Bug 277878

Summary:	dev-lang/mono XML signature HMAC truncation authentication bypass (CVE-2009-0217)
Product:	Gentoo Security	Reporter:	Robert Buchholz (RETIRED) <rbu>
Component:	Vulnerabilities	Assignee:	Gentoo Security <security>
Status:	RESOLVED FIXED
Severity:	minor	CC:	dotnet
Priority:	High
Version:	unspecified
Hardware:	All
OS:	Linux
Whiteboard:	B3 [glsa]
Package list:		Runtime testing required:	---
Bug Depends on:	277872, 284306
Bug Blocks:

Description Robert Buchholz (RETIRED) gentoo-dev

2009-07-15 00:57:14 UTC

+++ This bug was initially created as a clone of Bug #277872 +++
Please see the blocker for vulnerability details.

Patches:
http://anonsvn.mono-project.com/viewvc/?view=rev&revision=137886 (trunk)
http://anonsvn.mono-project.com/viewvc/?view=rev&revision=137887 (2.4)
http://anonsvn.mono-project.com/viewvc/?view=rev&revision=137888 (2.0)
http://anonsvn.mono-project.com/viewvc/?view=rev&revision=137889 (1.9)
http://anonsvn.mono-project.com/viewvc/?view=rev&revision=137890 (1.2.5)
http://anonsvn.mono-project.com/viewvc/?view=rev&revision=137891 (1.2.2)
http://anonsvn.mono-project.com/viewvc/?view=rev&revision=137892 (1.1.7)

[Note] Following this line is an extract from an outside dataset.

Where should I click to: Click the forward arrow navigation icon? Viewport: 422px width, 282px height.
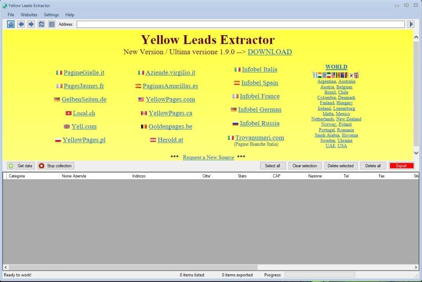pos(30,24)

Comment 1 Peter Alfredsen (RETIRED) gentoo-dev

2009-10-15 15:21:36 UTC

All arches stable in bug 284306. security@, this is yours now.

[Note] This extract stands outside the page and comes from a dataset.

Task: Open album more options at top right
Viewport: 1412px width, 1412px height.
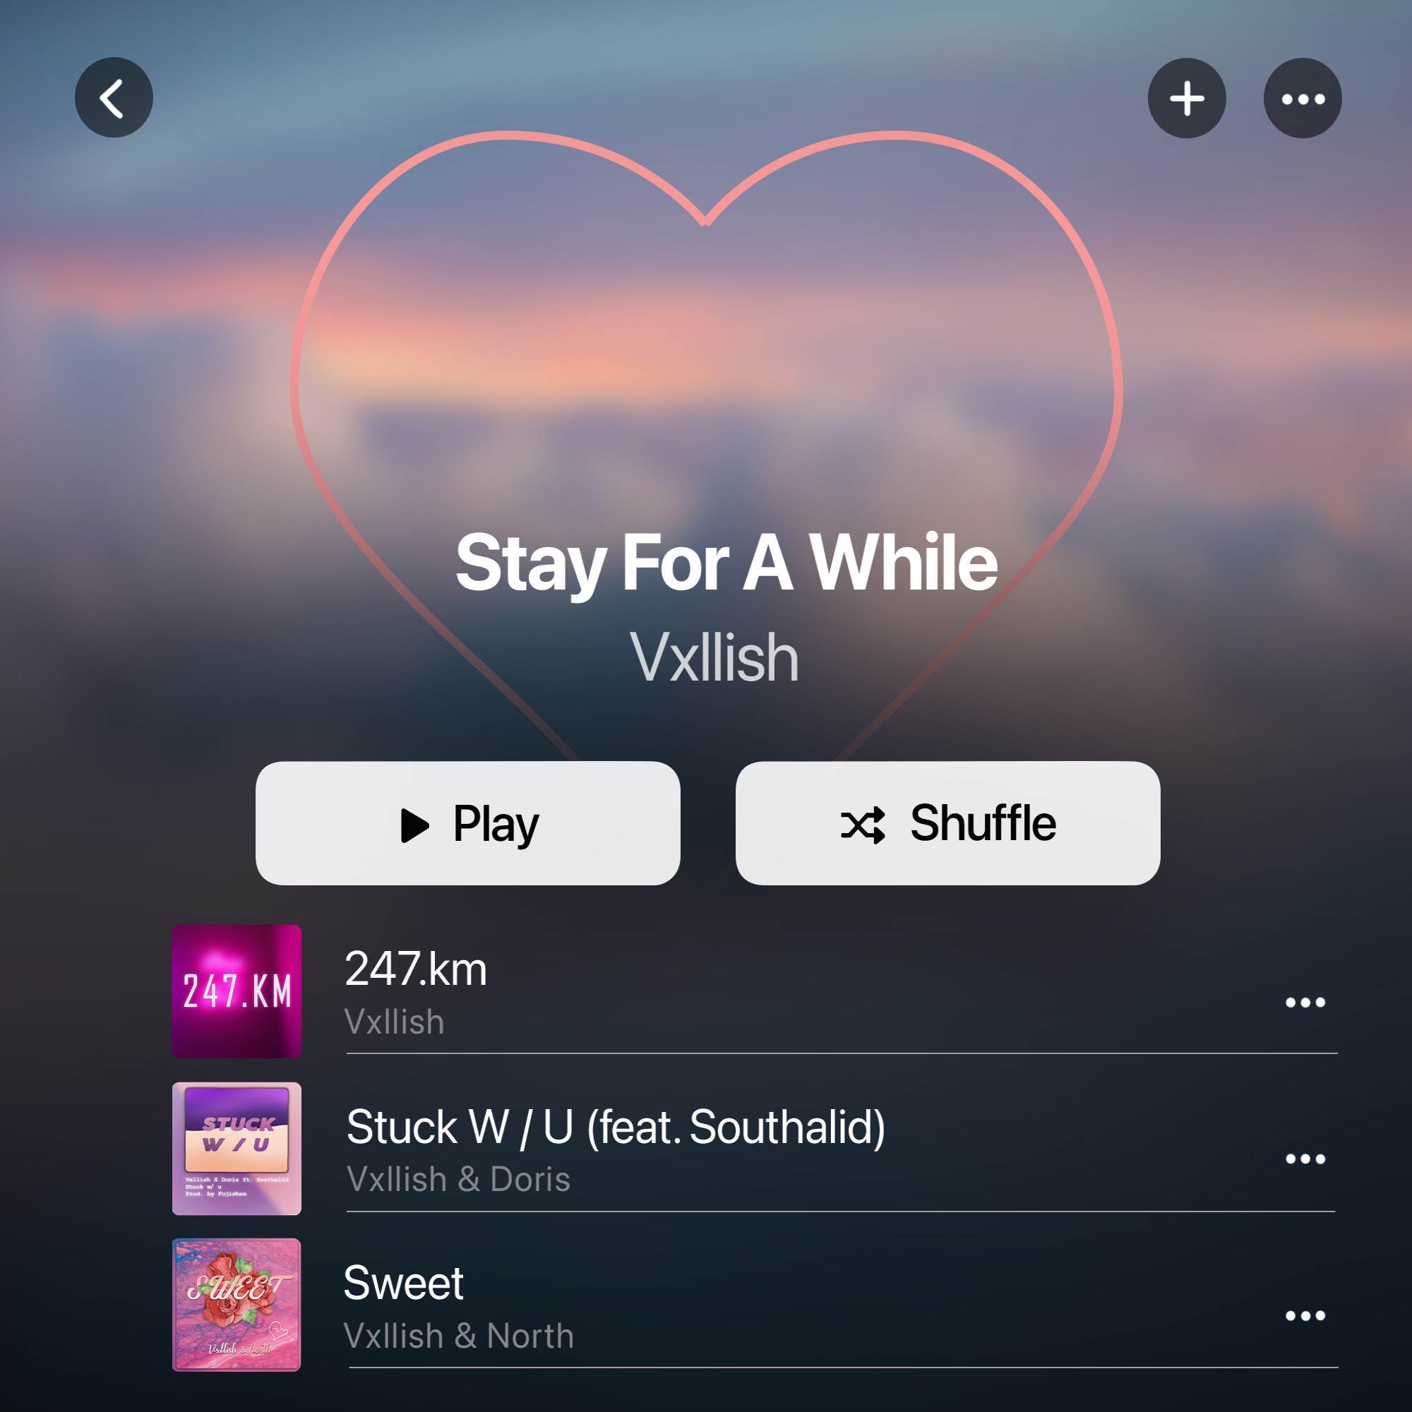Action: (1302, 98)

Comment 2 Stefan Behte (RETIRED) gentoo-dev

2009-10-15 16:50:27 UTC

Ready to vote, I vote YES.

Comment 3 Tobias Heinlein (RETIRED) gentoo-dev

2010-08-14 14:22:41 UTC

YES too, request filed.

Comment 4 GLSAMaker/CVETool Bot gentoo-dev

2012-06-21 20:53:28 UTC

This issue was resolved and addressed in
 GLSA 201206-13 at http://security.gentoo.org/glsa/glsa-201206-13.xml
by GLSA coordinator Tobias Heinlein (keytoaster).